WRITTEN EXERCISE
Format the records as a numbered list, starting at the line containing "Image resolution: width=1011" and continuing through the end of the records, with both ends included. Omit any blank lines and leave out the images.

(Word and element location records)
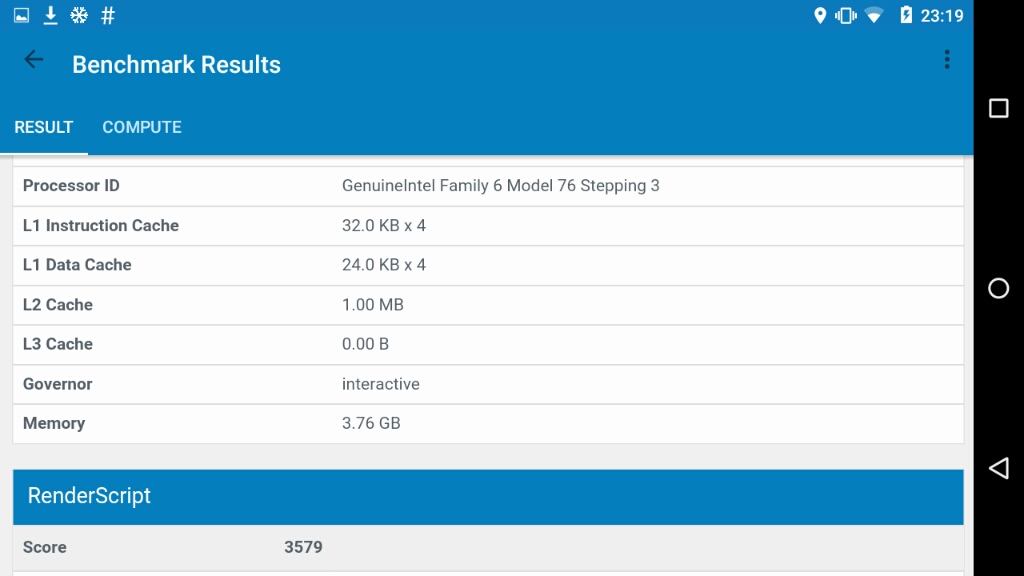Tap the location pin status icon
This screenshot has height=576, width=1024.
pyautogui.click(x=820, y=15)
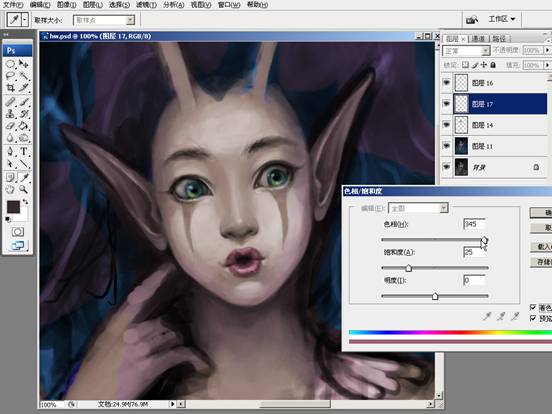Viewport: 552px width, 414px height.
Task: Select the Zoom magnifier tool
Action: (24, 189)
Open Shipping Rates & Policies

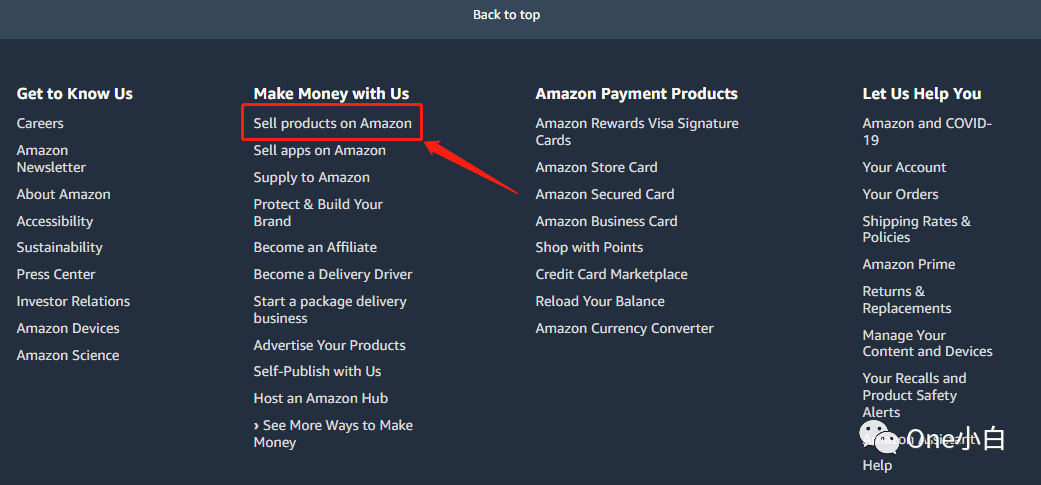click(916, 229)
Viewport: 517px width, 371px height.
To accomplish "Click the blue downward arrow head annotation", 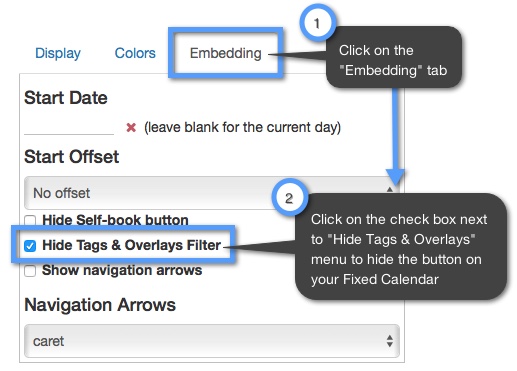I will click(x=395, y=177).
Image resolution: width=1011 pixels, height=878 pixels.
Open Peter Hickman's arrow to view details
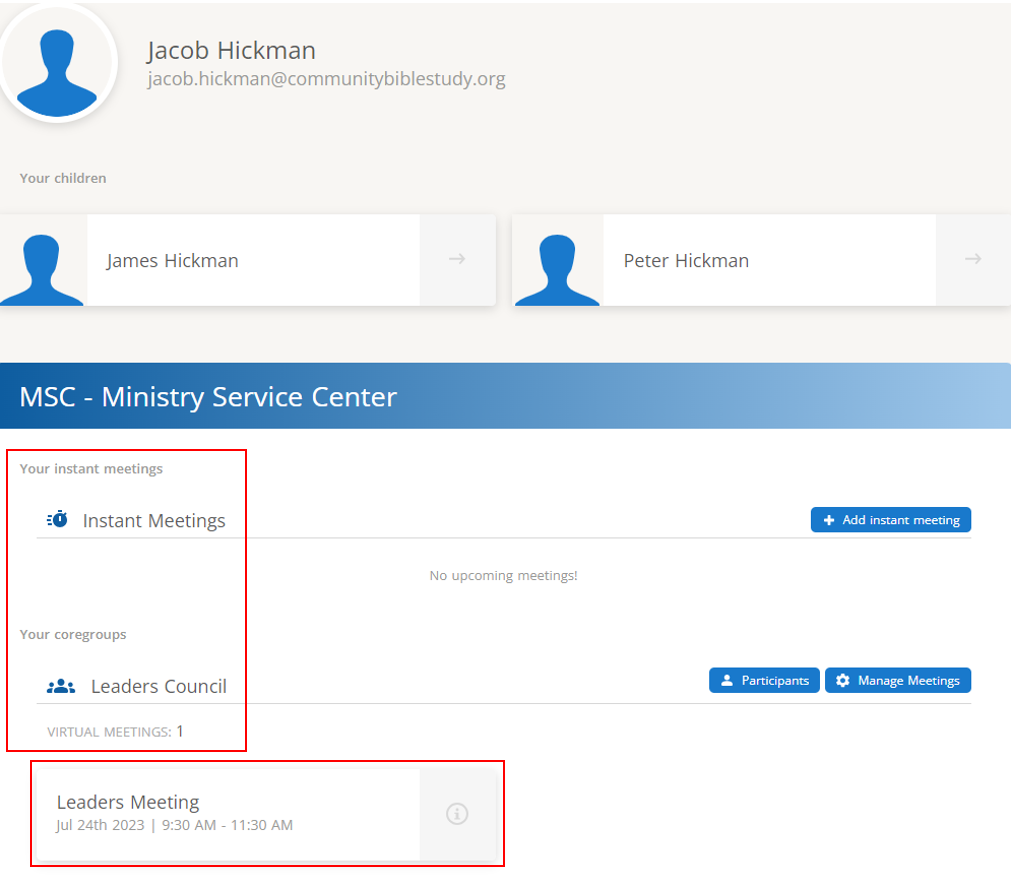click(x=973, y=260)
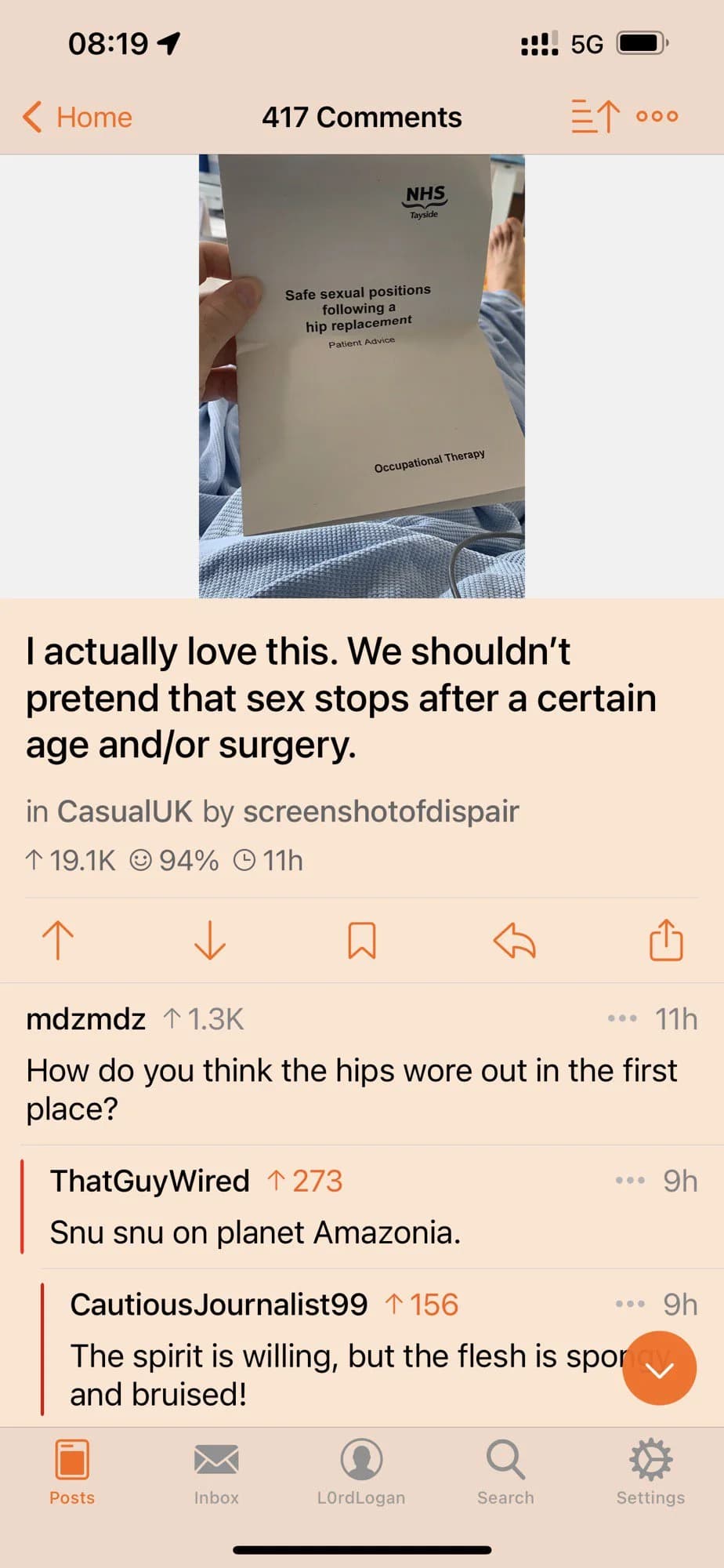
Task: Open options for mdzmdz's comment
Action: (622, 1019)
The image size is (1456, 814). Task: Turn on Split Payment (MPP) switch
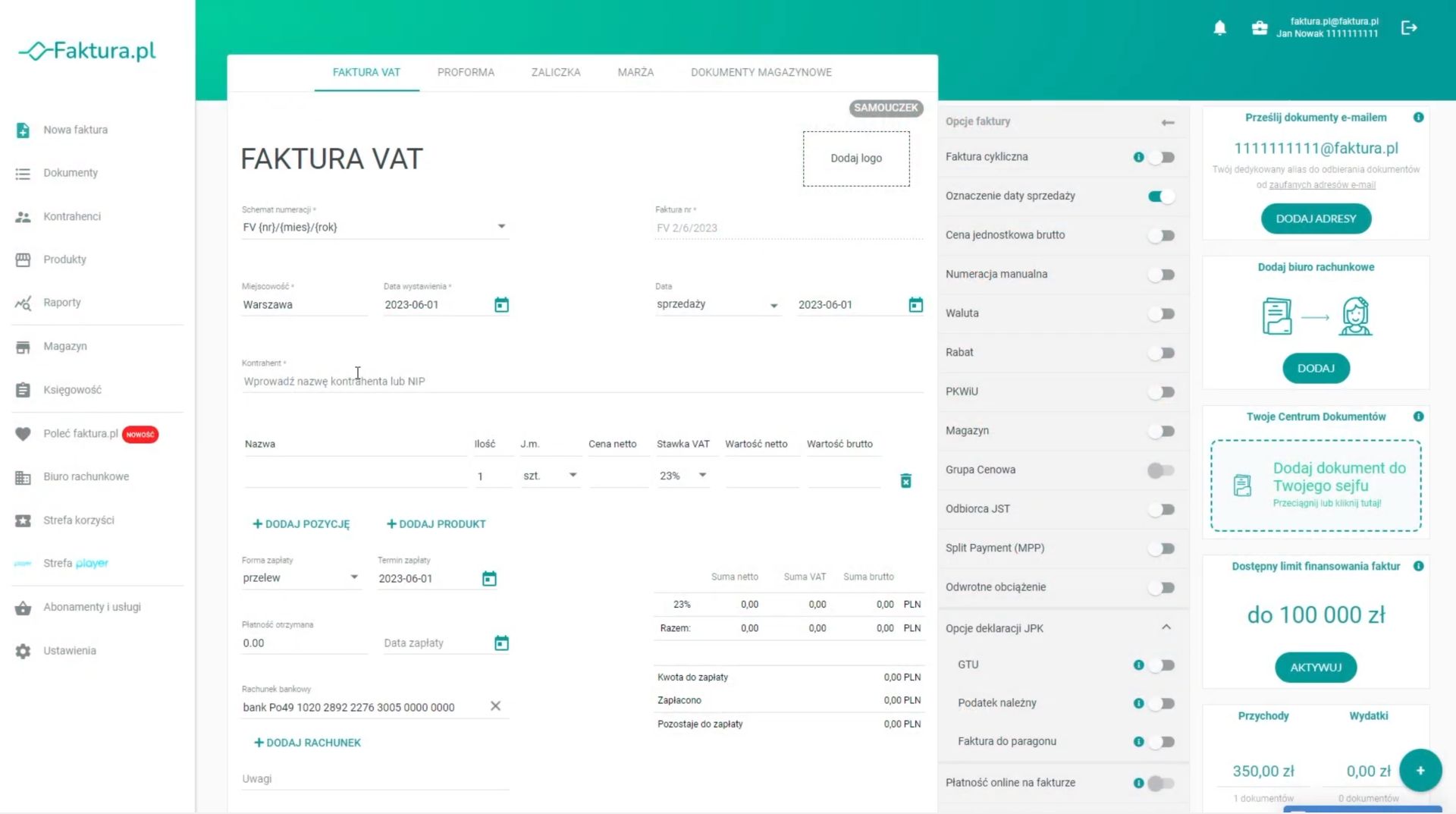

EXERCISE ANSWER
1. Image resolution: width=1011 pixels, height=878 pixels.
2. Open Peter Hickman's arrow to view details
3. click(x=973, y=260)
4. Task: Open options for mdzmdz's comment
5. Action: (622, 1019)
6. The image size is (1456, 814). Task: Turn on Split Payment (MPP) switch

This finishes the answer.